● **PROMPT**: Duplicate the lines of the entries below, from the line with "Where should I" up to and including the line with "[x=310, y=324]". Leave the pictures out of your copy.

==== DATASET RECORDS

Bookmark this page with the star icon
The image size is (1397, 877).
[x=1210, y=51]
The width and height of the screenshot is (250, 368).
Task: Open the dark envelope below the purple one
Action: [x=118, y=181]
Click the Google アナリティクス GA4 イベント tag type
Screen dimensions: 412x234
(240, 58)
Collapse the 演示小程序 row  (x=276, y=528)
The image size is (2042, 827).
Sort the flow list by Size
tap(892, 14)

========
==== DATASET RECORDS

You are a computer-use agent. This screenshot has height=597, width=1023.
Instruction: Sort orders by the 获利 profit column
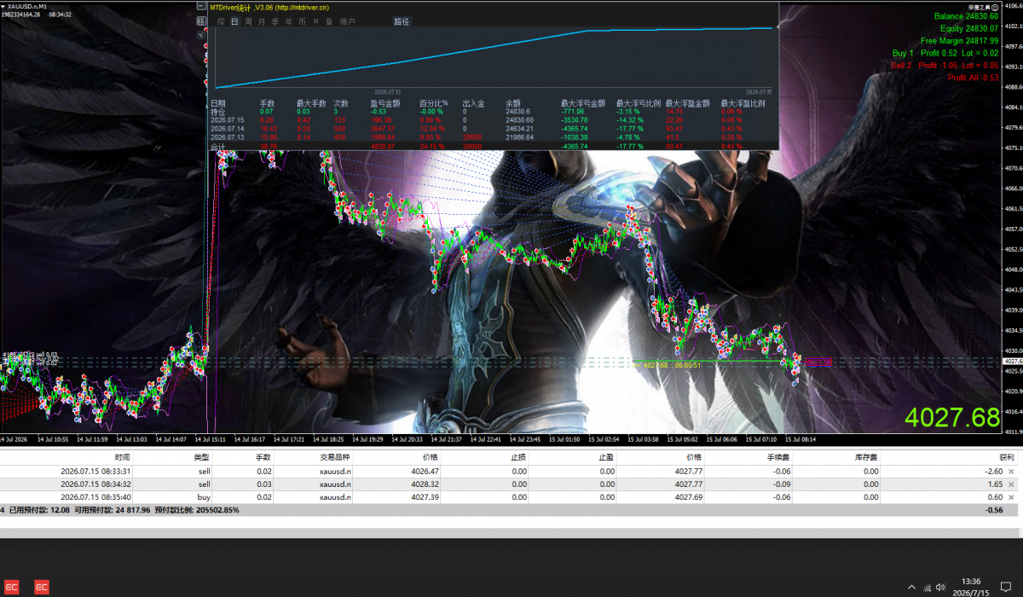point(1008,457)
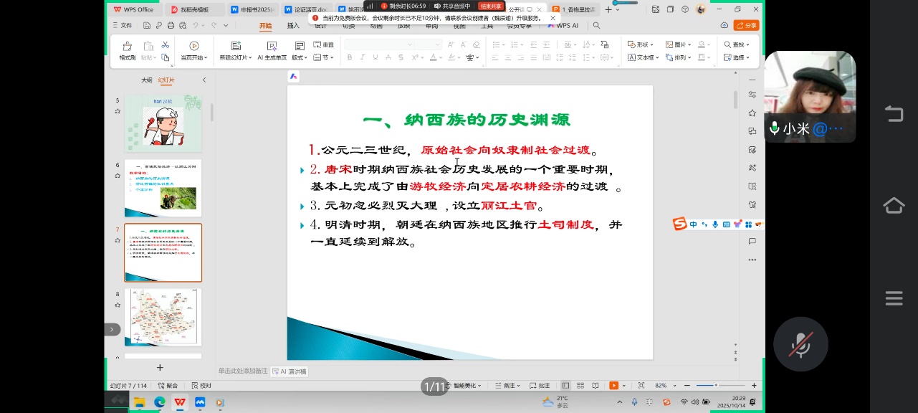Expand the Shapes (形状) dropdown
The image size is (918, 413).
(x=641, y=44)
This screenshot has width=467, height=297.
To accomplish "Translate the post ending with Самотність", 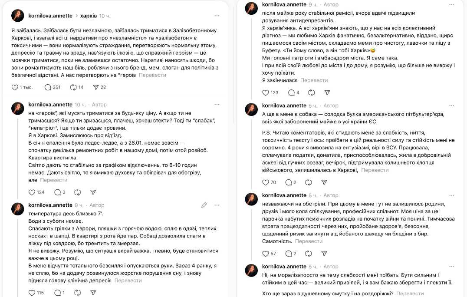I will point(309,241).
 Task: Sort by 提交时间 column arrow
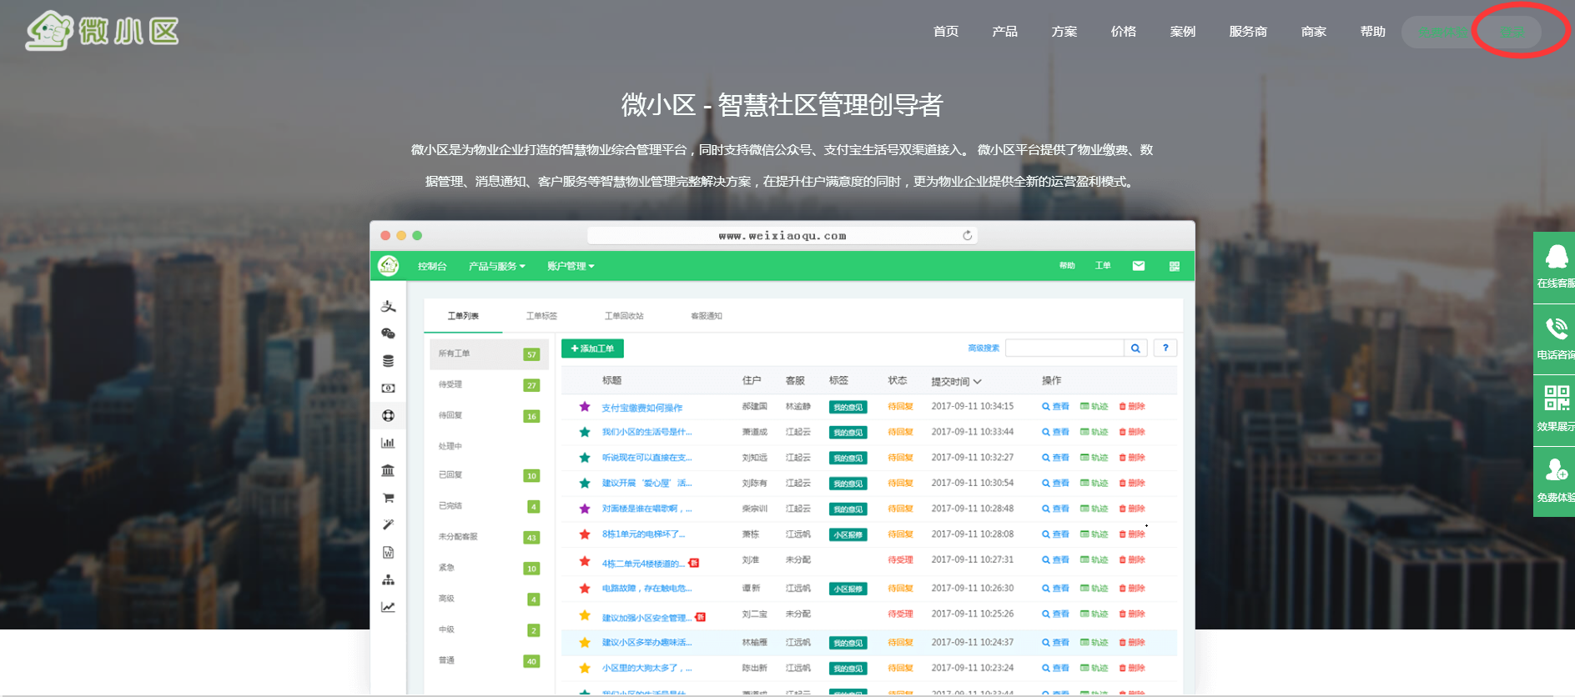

========
==== DATASET RECORDS

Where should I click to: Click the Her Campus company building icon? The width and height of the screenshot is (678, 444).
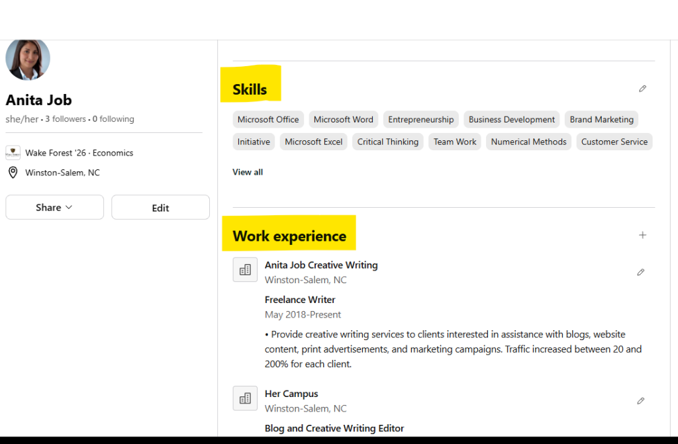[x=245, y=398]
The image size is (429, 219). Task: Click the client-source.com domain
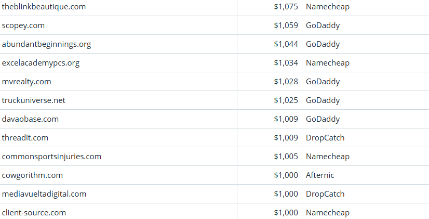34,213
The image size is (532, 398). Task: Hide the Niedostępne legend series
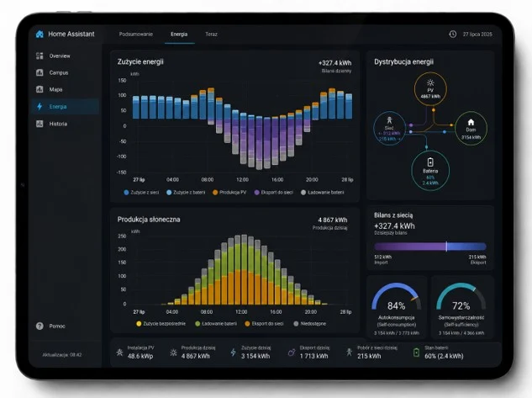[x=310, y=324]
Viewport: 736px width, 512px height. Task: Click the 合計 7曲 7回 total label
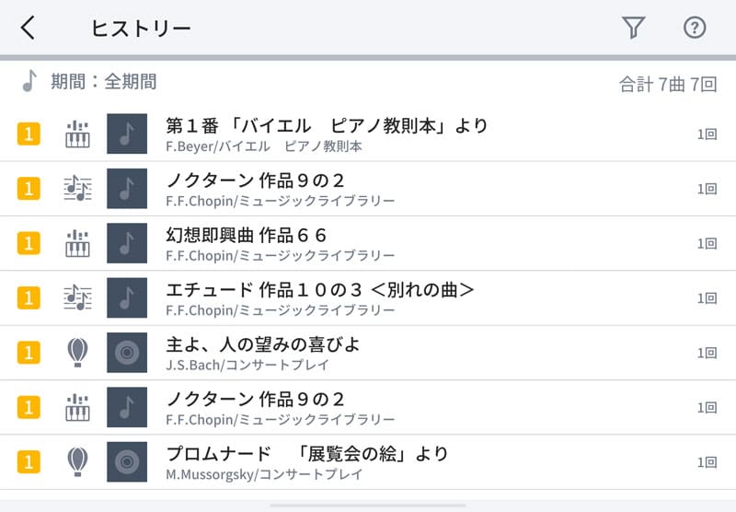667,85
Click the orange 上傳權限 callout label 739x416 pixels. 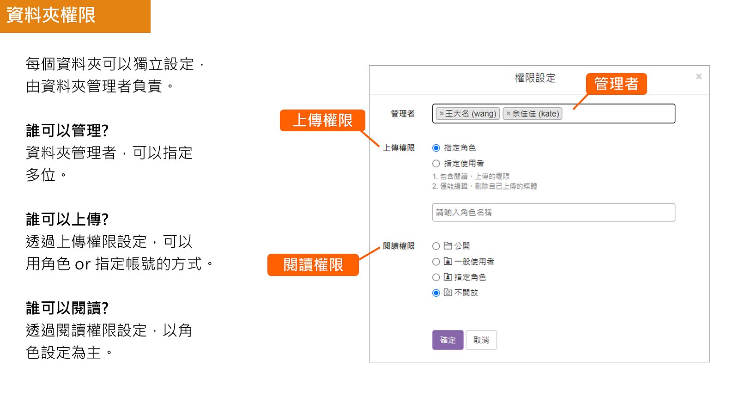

========

● **RESPONSE TO THE EXERCISE**:
Where should I click to: Click the Her Campus company building icon? The width and height of the screenshot is (678, 444).
[x=245, y=398]
The image size is (429, 219). Task: Click the client-source.com domain
34,213
The image size is (532, 398). Task: Hide the Niedostępne legend series
[x=310, y=324]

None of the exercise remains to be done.